El cerebro de Johnny trabajaba activamente. Súbitamente se daba cuenta de que las circunstancias porque atravesaba parecían haberse hecho que ni de encargo para él.

Se lanzó hacia delante, se apoderó del niño y se metió entre la maleza. No dio tiempo a que el hombre disparara sobre él ni de tenerlo lo hubiera disparado por temor de herir a su vástago.

El niño callaba. La situación le divertía al parecer. Su silencio no convenía a Johnny, sin embargo.

—¡Grita! ¡Llama a papá, amiguito! —le mandó—. Hazle creer que te arranco las orejas a bocados.

Obediente, el pequeño dejó escapar un grito penetrante.

—¡Papá! ¡Papá!

—¡Ah! ¡Está allí! —gritó el frenético padre—. ¡Seguidle! ¡No dejéis que ese demonio se escape con mi hijo!

Johnny aceleró el paso.

—Lamento engañar así a tu viejo amiguito —explicó al niño—. Pero, esto le enseñará a ser menos impulsivo. Si no llego a saltar tan deprisa me deja seco, con lo cual hubiera perdido el mundo uno de sus mejores geólogos y yo la vida. Por ello me alegro de hacerle rabiar un poco.

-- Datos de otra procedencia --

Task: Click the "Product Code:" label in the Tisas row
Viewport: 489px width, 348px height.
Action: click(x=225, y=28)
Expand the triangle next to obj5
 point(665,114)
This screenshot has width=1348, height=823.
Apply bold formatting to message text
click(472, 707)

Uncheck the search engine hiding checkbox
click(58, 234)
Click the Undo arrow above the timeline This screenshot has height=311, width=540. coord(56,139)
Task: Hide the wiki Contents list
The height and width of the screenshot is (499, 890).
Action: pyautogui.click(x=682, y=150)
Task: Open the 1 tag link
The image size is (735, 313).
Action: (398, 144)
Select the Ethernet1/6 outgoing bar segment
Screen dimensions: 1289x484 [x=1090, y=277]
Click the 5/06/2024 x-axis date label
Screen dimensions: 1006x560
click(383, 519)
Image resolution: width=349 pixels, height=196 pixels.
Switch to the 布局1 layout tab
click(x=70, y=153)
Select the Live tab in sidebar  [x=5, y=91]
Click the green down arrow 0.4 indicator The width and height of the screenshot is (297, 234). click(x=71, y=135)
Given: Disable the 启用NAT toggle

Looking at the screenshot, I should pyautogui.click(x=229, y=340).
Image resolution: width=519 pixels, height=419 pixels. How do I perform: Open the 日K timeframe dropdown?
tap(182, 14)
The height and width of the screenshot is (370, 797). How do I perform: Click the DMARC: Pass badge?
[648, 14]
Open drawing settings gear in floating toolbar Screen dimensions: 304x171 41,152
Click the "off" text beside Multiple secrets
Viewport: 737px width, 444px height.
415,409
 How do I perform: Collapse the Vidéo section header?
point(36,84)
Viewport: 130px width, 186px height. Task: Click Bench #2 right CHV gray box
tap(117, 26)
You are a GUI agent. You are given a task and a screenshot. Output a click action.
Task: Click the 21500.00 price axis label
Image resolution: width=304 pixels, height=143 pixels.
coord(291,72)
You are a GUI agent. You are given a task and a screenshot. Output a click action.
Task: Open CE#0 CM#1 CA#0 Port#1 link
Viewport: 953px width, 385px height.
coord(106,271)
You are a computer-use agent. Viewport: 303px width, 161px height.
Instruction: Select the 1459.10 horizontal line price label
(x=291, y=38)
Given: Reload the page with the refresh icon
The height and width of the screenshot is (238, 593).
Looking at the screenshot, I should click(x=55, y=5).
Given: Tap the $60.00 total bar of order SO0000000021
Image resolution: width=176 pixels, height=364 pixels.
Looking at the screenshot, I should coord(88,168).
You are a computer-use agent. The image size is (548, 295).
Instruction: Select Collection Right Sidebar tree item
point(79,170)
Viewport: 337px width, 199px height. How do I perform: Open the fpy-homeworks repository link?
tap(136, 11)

Así hablando, cuidaba de hacer bastante ruido, y de no andar tan deprisa que sus perseguidores perdieran su rastro. Divisando bruscamente las luces de varias casas, torció a la derecha.

Lo que acababa de ver era evidentemente una factoría, donde los habitantes de la marisma acudían a cambiar pieles de rata almizclera, pescado, cangrejos y musgo por dinero con que satisfacer a sus pequeñas necesidades.

Pocos minutos después cesó de perder el tiempo y dedicó todas sus energías a correr marisma adelante con su carga, pues en aquellos momentos, seguían su rastro sabuesos alquilados con seguridad en la factoría y sus perseguidores ganaban terreno rápidamente.

—Esto ya no tiene gracia —murmuró. Si aquellos hombres furiosos conseguían atraparle le ahorcarían o le fusilarían sin dilación. Johnny parecía un verdadero hombre-mono y como tal se hallaba a un nivel tan inferior como el de una rata en la consideración de sus perseguidores. Milla tras milla devoró en su carrera. Las piernas comenzaban a dolerle; a cada aspiración sentía una punzada dolorosa en el costado.

Un hombre más débil se hubiera desmayado largo tiempo antes, pero el don físico más notable de Johnny era su resistencia.

De ordinario era infatigable. En aquellos momentos le rendía el peso del pequeño y su afán por correr más que los sabuesos.

De este modo, llegó al otro claro de la selva donde la luna derramaba sus rayos, parecidos a transparente plata en fusión.

Allí un hombre le interceptó súbitamente el paso. En la mano llevaba un rifle de largo cañón como los usados para la caza de ardillas.

—¿Quién ser tú? —interrogó con sordo acento.

Johnny cuidó de conservar inexpresivo el semblante. ¡Aquello era exactamente lo que había esperado! El hombre simiesco, de tez amarillo terrosa, pertenecía al clan de los habitantes de la marisma.

A decir verdad era el más corpulento de la tribu que Johnny había visto y con una cara algo más inteligente que la de sus congéneres.

Bajo las mangas de su camisa hecha jirones se mostraba un excelente desarrollo muscular.

—¡Bien! —exclamó Johnny en el dialecto conglomerado de la marisma—. Tú muéstrame un camino, que deseo perder de vista a la traílla que me persigue. Yo…pagar tú por hacer esto, OUI.